We keep the commandments out of love for Jesus, and this is the way he desires that we express our love for him. He himself kept the commandments of the Father, demonstrating his love for the Father, and opening himself in turn to the fullest manifestation of the Father's love. (Think, for instance, of the baptism in the Jordan by John). This means that the commandments don't earn the love of God, but that the love of God precedes any obedience on our part. God places within our hearts a new motive power to keep the law and a new and deeper way. Keeping the law from some other basis than love always seemed to result in creatures opting for the least that would suffice to get them by. It often resulted in twisting of the law to make it seem to serve selfish desires. But love would not be content with anything other the the will of the beloved, as the beloved wished it to be done.
Whoever loves me will be loved by my Father,
Our interchange of love with Jesus makes us become like him and allows the Father to recognize him in us. When he does this we become able to receive the Father's love just as Jesus did. For those who don't keep the commandments this transformation does not take place and such individuals are not loved as fully by the Father and the Father himself desires because they remain closed in on themselves. They remain disinterested in the love of the Father, and that love of his only seems threatening to their self-interested worlds. They are like those with better things to do than to attend to wedding feast of the king (see Matthew 22).
and I will love him and reveal myself to him.
It is when we open ourselves outward in loving obedience that Jesus is able to reveal his heart to us. Unless we do so his heart seems antithetical to ours when they are still mired in selfishness. But it is still more him than us doing the work, still him coming in through the slightest openings, his love seeping through the smallest cracks in our defenses, making our obedience possible. Obedience to the commandments becomes our way of saying yes to the fullness of life God desires to give us, and yes to receiving it in his way and on his terms. It is our vote of trust in God and against our first parents attempt to usurp the judgment of good and evil from him.

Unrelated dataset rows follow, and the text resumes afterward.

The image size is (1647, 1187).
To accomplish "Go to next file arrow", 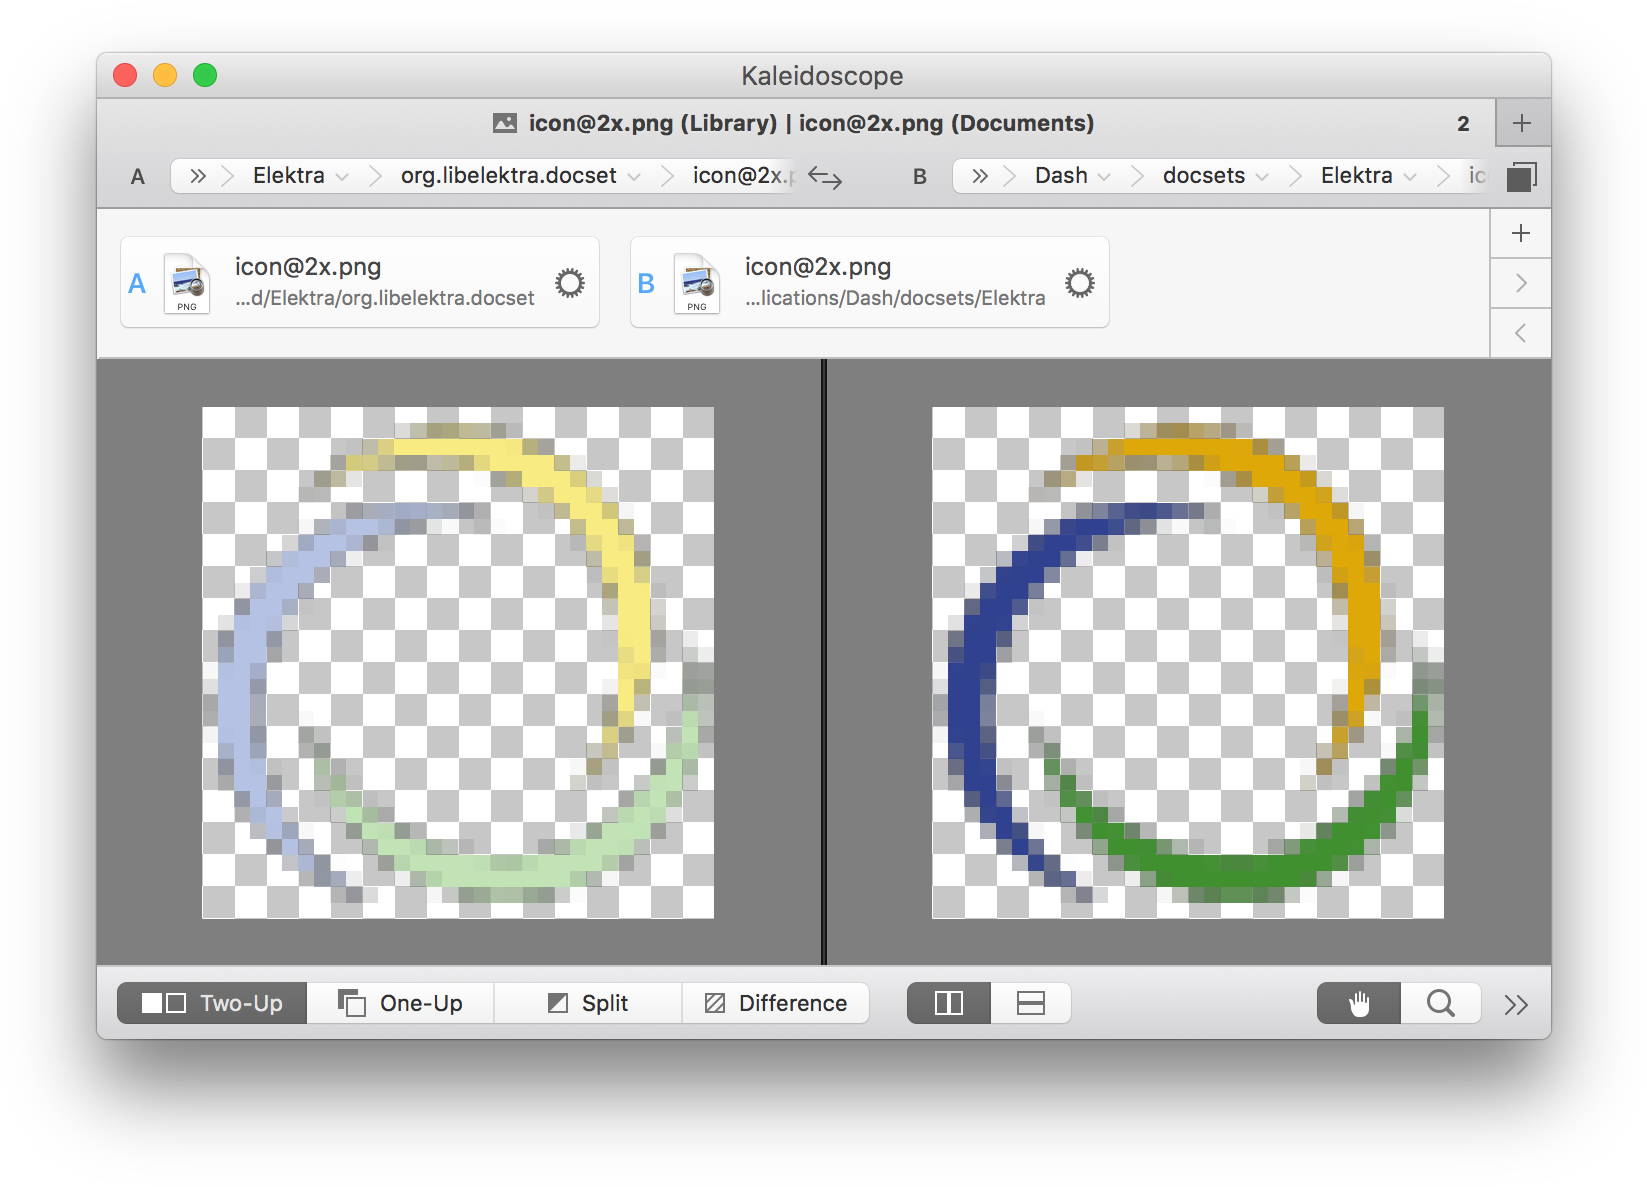I will pos(1520,283).
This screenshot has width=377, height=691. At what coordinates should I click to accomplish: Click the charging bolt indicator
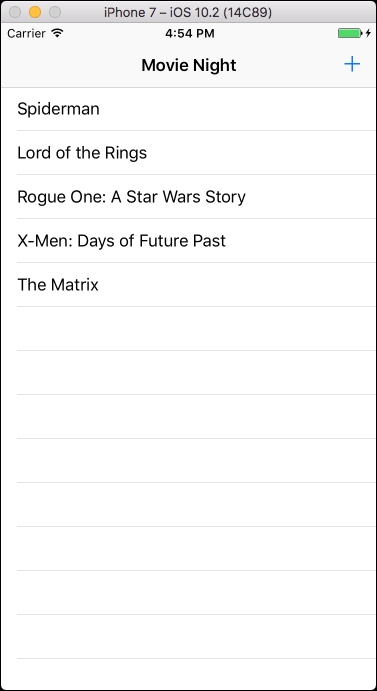368,33
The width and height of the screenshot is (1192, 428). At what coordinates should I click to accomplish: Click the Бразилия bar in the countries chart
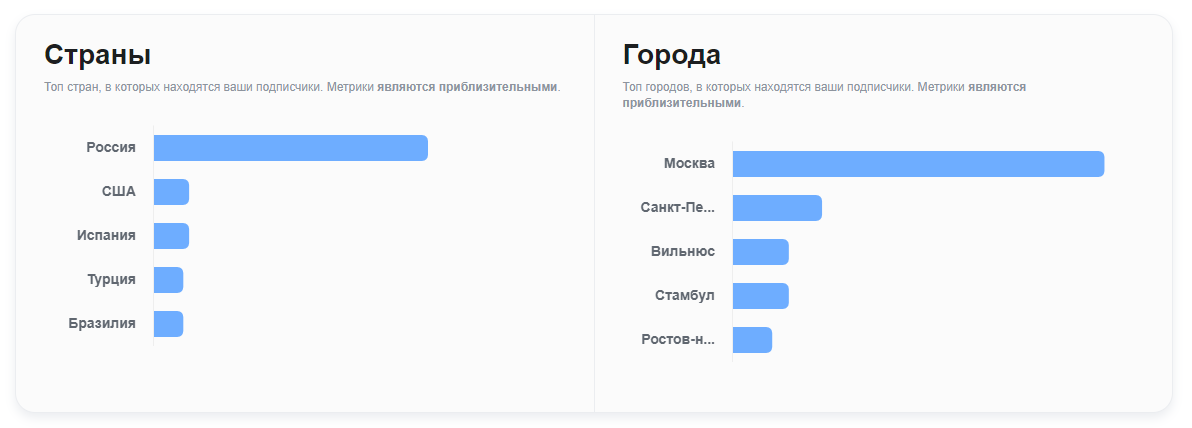tap(168, 324)
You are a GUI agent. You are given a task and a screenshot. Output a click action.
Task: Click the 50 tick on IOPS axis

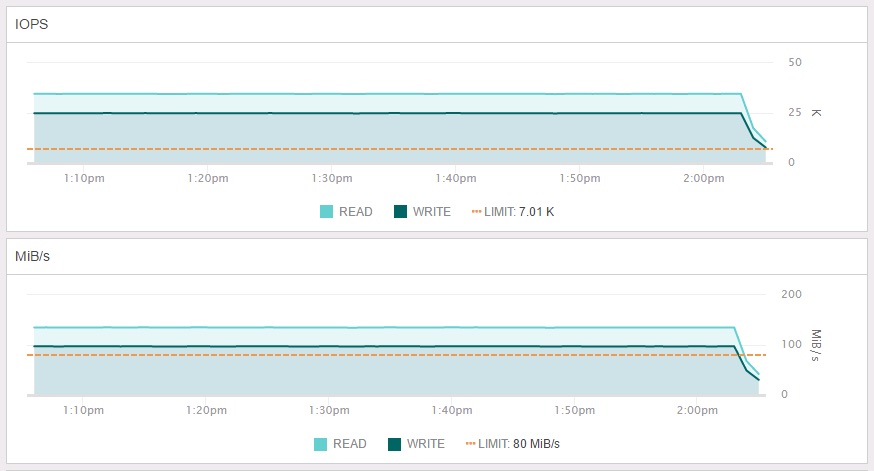coord(795,62)
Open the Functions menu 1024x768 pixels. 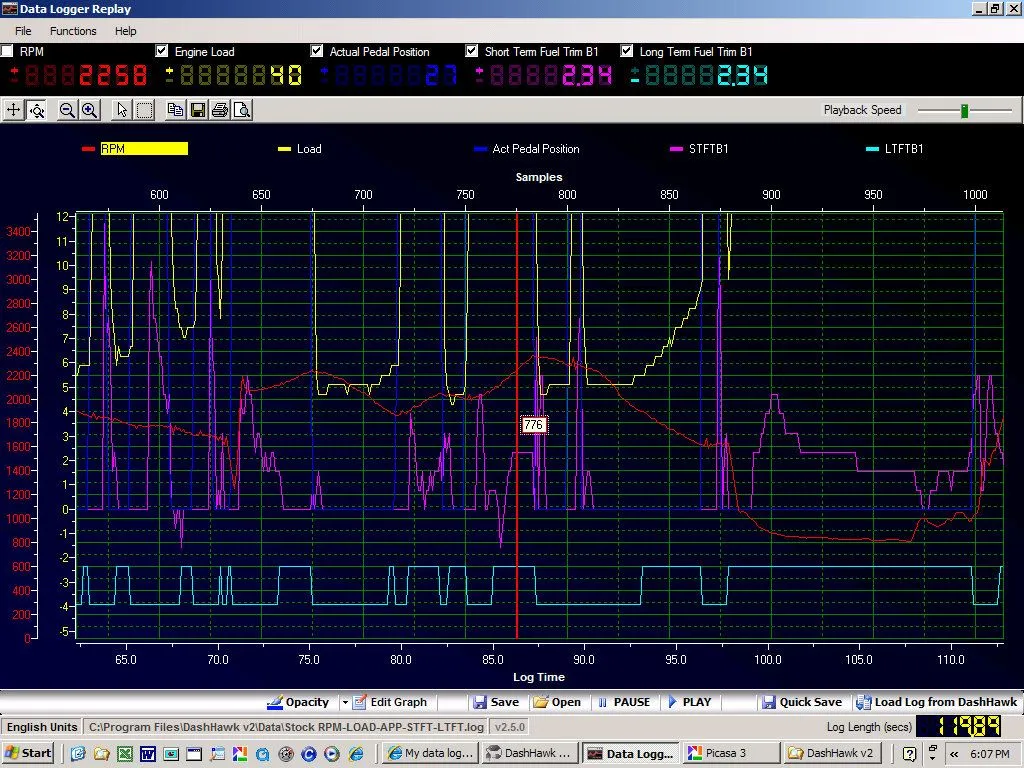pyautogui.click(x=73, y=31)
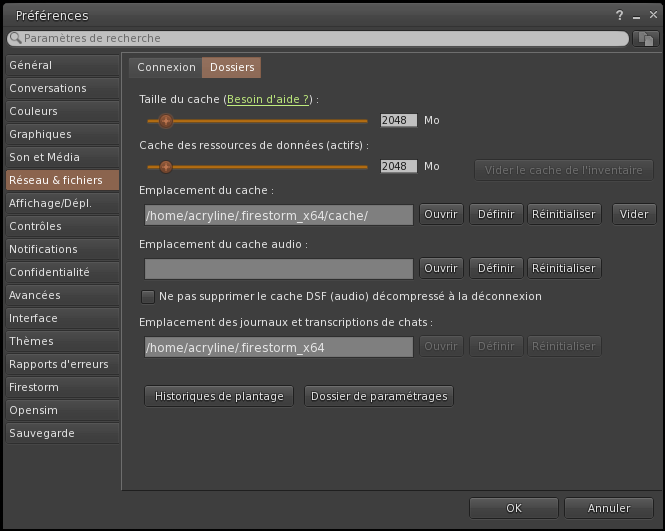This screenshot has height=531, width=665.
Task: Switch to the Connexion tab
Action: click(166, 67)
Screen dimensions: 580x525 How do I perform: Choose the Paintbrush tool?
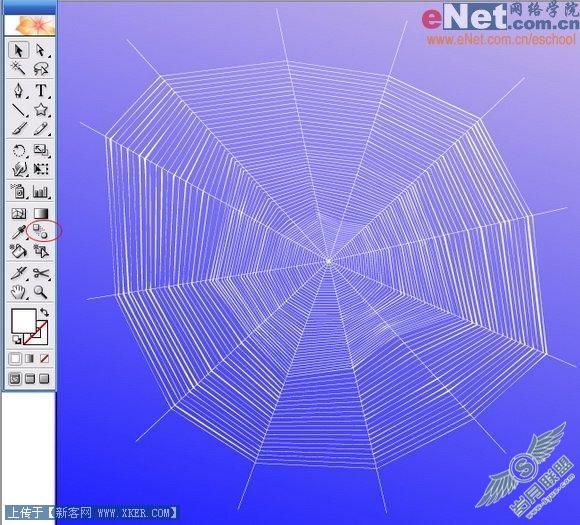click(x=18, y=128)
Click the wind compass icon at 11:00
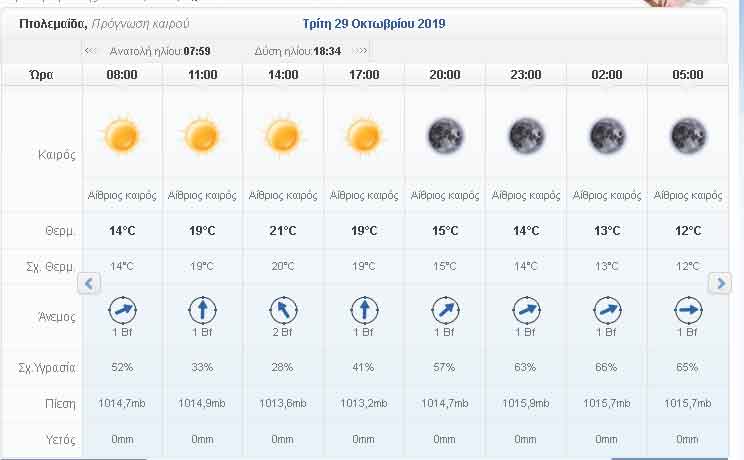 click(x=202, y=310)
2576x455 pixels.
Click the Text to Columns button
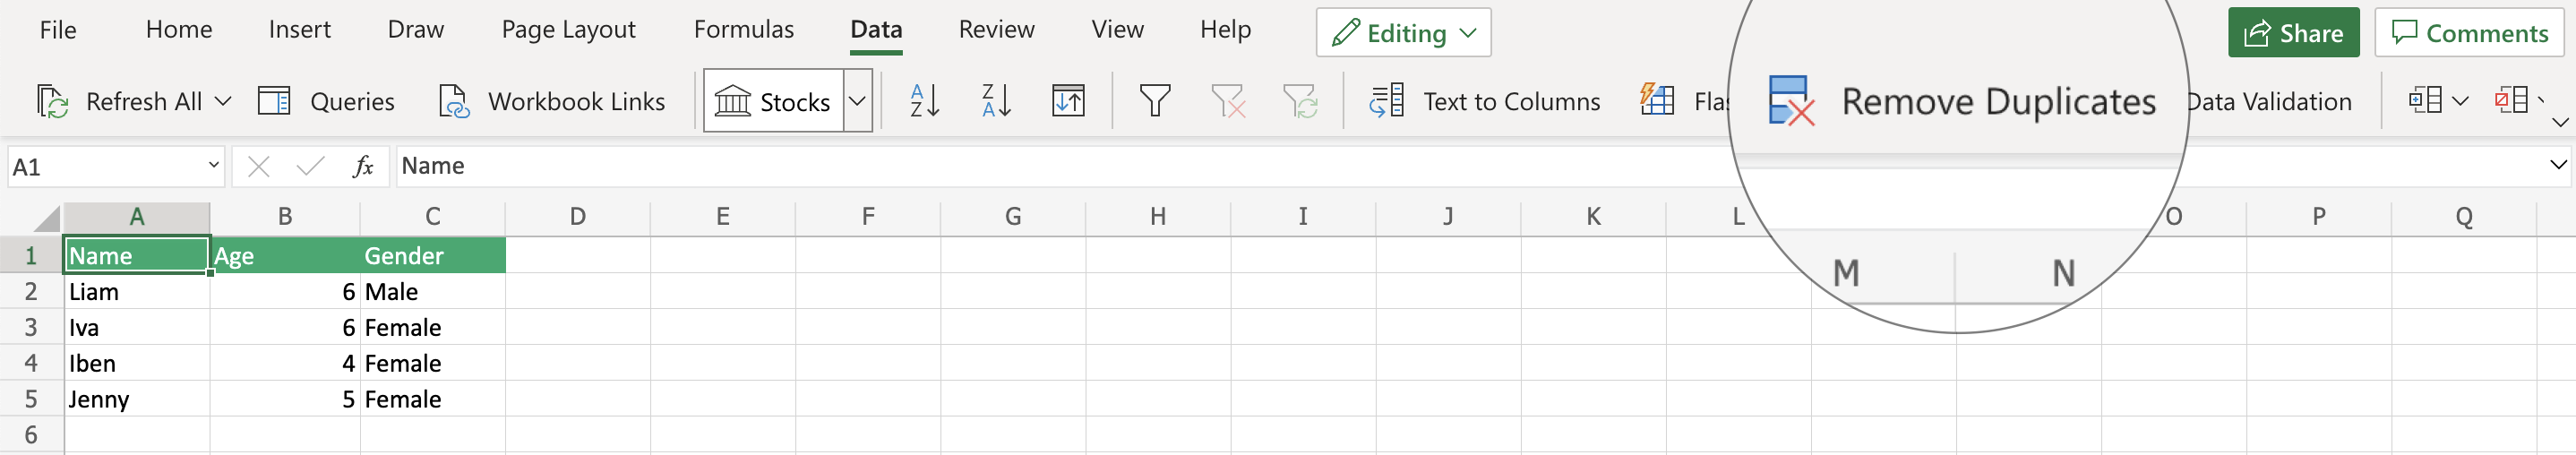click(x=1485, y=101)
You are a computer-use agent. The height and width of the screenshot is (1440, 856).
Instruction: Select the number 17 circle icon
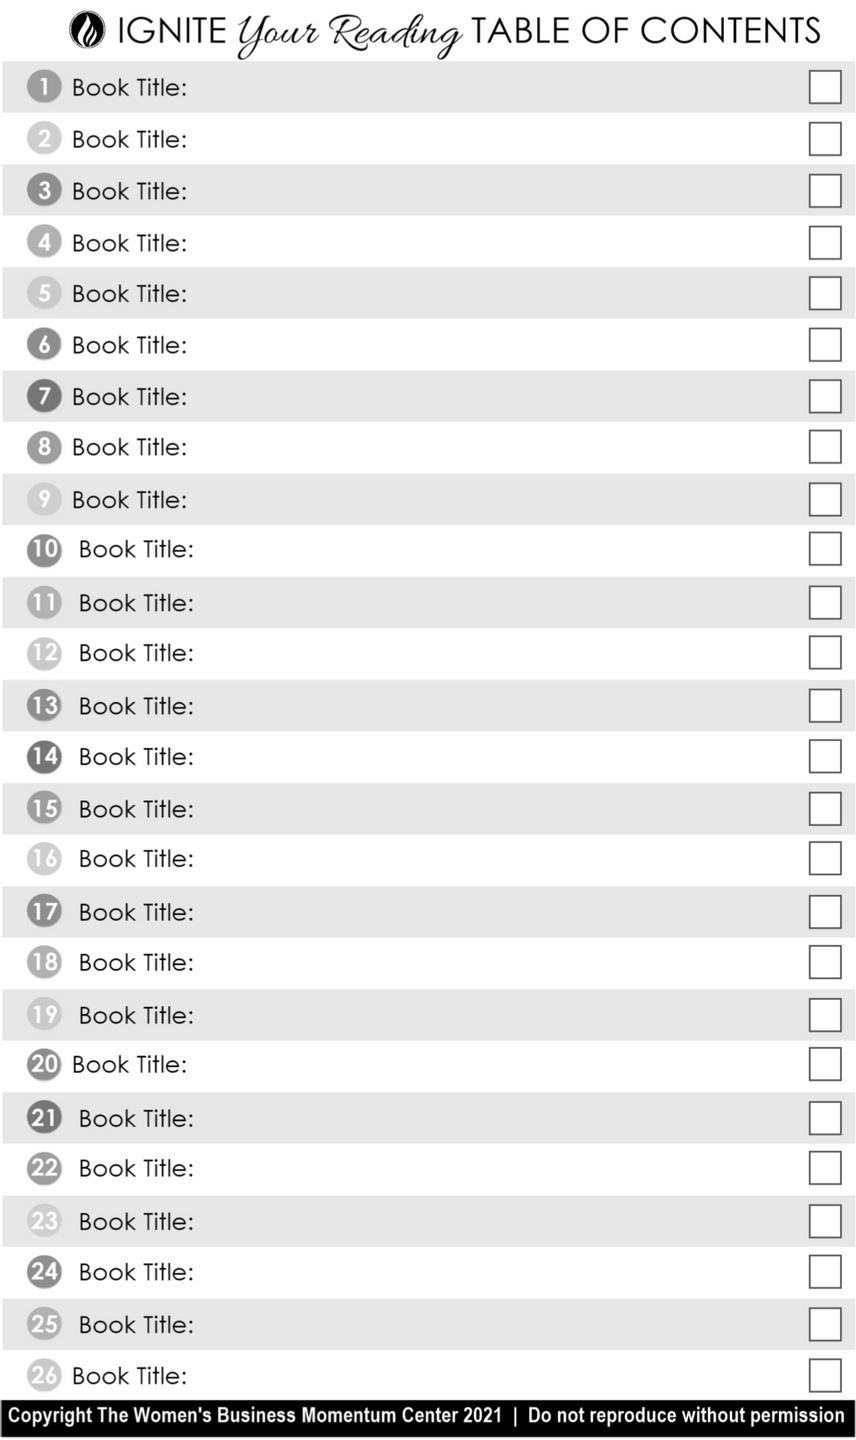coord(44,911)
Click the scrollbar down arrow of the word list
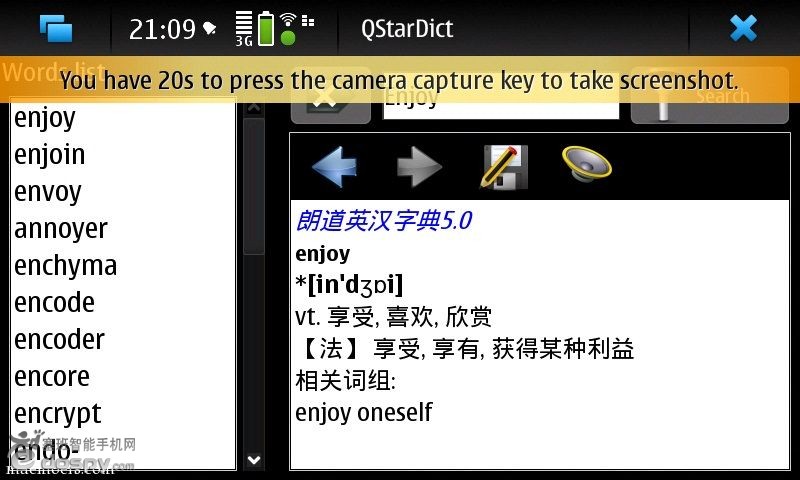 click(x=254, y=460)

Master, then what happened that you will reveal yourself to us and not to the world?
This disciple misunderstood the point of what Jesus was offering. He thought Jesus was forming an exclusive club of elites who had his teachings and commandments over and against a world that did not. And after all, Jesus had been in the habit of instructing his disciples more deeply than the crowds. He seemed to suggest that some religious leaders will all but predestined not to hear, that their hearts had been hardened by God himself.
Whoever loves me will keep my word,
Jesus made it clear that his invitation was open to anyone. It was not limited merely to those in the hierarchy tasked with teaching and therefore given background knowledge about the teaching to assist with their task. It was not necessarily closed to those who seemed to reject it, for they were always free to change their stance. It is actually difficult to imagine any other invitation so generous and open. It is open to whosoever is willing to receive the love of Jesus and respond in love, young, old, male, female, people of every race, tongue, and nation, from the age of Jesus unto the end of the world.
and my Father will love him,
and we will come to him and make our dwelling with him.
When we keep the commandments by the power of the love we receive from Jesus our hearts become increasingly similar to his own, making our hearts into places he himself desires to dwell. Though we always remain unworthy of so great a guest, nevertheless, because of his own love for us he insists that he must stay with us today just as he did with Zacchaeus (see Luke 19:5).
The Christian's renewed mind should not hear talk of commandments and shrink back out of a sense of unwelcome obligation. Instead we should be eager to more precisely follow the mind of God in all things, the mind of him who created all things, and who desires our greatest good even more than we do ourselves.
I have told you this while I am with you.
The Advocate, the Holy Spirit
whom the Father will send in my name--
he will teach you everything
and remind you of all that I told you.
The interior motive power that makes us want to change not just our actions but our hearts and minds as well, bringing all into conformity with the will of God and who makes us want to be holy has a name. He is the Advocate, the Holy Spirit. He is sent by the Father and the Son in our to teach us "everything" and remind us of all Jesus taught. After all it was this very teaching that was to be our means of response to the love of Jesus. And the teaching now exists not merely at the written level, nor even in our memory, but has been written in our hearts by his Spirit. Perhaps, however, we have not always responded to this glowing interior light as much as we might have or ought to have done. Let's prepare for Pentecost by inviting this same Spirit to make his presence known in us more and more, so that we can live by his light.
When we are filled with the Holy Spirit we see God's purpose in all things, and are therefore able to be his instruments of healing and salvation in the world. It was true of Paul and Barnabas, and it can be true for us as well. No doubt there are many in our world with "the faith to be healed" who are waiting only on Christians to stop ignoring the call of Christ to respond to his own love. Christians are meant to be filled with the Spirit and utterly unable to pass by any opportunity to spread the love and knowledge of Christ in the world.